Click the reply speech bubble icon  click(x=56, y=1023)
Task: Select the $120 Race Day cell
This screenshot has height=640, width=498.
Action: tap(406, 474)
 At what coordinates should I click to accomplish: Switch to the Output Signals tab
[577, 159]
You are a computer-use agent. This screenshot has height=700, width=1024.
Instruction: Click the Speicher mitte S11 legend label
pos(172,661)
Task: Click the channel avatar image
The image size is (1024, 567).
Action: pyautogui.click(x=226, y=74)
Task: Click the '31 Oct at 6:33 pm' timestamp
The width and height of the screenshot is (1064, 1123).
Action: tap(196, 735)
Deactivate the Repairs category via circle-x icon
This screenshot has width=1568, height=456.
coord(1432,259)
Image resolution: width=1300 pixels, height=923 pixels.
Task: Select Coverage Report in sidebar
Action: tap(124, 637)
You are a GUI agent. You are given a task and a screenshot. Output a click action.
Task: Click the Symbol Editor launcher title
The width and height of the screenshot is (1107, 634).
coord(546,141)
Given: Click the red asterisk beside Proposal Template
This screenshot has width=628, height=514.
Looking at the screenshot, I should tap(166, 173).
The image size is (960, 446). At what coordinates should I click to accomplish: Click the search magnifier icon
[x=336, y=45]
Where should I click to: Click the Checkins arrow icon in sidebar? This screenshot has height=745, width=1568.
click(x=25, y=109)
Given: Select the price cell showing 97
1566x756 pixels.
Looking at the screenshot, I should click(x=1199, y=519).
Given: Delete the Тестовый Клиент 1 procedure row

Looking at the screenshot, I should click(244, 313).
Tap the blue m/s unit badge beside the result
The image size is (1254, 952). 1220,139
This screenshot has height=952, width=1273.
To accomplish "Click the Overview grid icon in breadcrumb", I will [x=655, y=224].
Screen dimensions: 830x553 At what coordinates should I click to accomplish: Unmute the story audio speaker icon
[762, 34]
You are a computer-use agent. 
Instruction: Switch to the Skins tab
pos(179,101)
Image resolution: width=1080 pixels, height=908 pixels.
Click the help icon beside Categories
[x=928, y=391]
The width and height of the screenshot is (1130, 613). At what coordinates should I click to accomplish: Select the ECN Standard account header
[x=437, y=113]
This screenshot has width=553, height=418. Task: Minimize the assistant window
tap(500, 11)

====================

● **ACTION ITEM**: Your reply must be one number: how many lines of the material hold the string "agent".

● **SOLUTION FOR THIS TASK**: 3